Как часто такое происходит, спросите вы? А я вам отвечу. Каждую Пасху, когда они ярятся и беснуются, обвиняя нас в смерти Иисуса. Каждое Рождество, когда, напившись, они сжигают дотла еврейскую хибарку, дабы почтить день рождения своего Бога. После сенокоса, когда им хочется размяться, после сбора урожая, когда они полагают, что наши амбары ломятся от сжатого хлеба. И так – каждый год, несколько раз в год, как по часам. И так – в каждой еврейской деревушке во всем христианском мире! И вы до сих пор полагаете, что мы готовы пожертвовать ради вас своими жизнями?
Изольда онемела от ужаса.
– Но почему? – прохрипела она. – Почему люди ополчились на вас?

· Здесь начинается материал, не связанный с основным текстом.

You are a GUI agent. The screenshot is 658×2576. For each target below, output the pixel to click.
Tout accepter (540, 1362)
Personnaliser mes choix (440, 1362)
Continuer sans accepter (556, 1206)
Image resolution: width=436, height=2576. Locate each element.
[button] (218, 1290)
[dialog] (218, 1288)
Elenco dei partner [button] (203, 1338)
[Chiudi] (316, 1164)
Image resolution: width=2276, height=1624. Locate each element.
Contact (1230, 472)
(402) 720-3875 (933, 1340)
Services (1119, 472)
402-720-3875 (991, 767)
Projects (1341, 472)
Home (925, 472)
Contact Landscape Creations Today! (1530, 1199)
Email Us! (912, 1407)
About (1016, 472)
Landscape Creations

– Потому что мы – евреи, – просто ответил раввин. – Потому что на нас возвели все грехи этого мира. Потому что они – пьяные кровожадные мужики. Потому что им так хочется.
– Но ведь лорд Варгартен…
– Мы находимся под защитой лорда Варгартена! – закричал раввин. – Неужели вам это не ясно? Все, что происходит, происходит с заботливого участия его светлости. Это его ратники нападают на нас, его дельцы обсчитывают нас. Это он им все разрешает. Каждый год мы платим ему налоги и особую дань, которую он взимает с нас за свое заступничество и попечение. Однако же, говорит он, мы распяли Христа, и нам определено вечное страдание, да и воякам его надо время от времени выпустить пар. Он позволяет нападать на нас, хотя следит, чтобы налеты продолжались не более пары дней и происходили не более нескольких раз в год. Но он ничего не имеет против них. Таким образом завоевывает он любовь своих головорезов, таким образом не дает нам выбраться из нищеты и непрекращающегося кошмара. Мы словно медведи, посаженные на цепь посреди ярмарочной площади, – любой собаке лорда Варгартена дозволено рвать нас на части.
– Но почему вы не строите укреплений? Почему не сопротивляетесь? – поразился Фрейзе.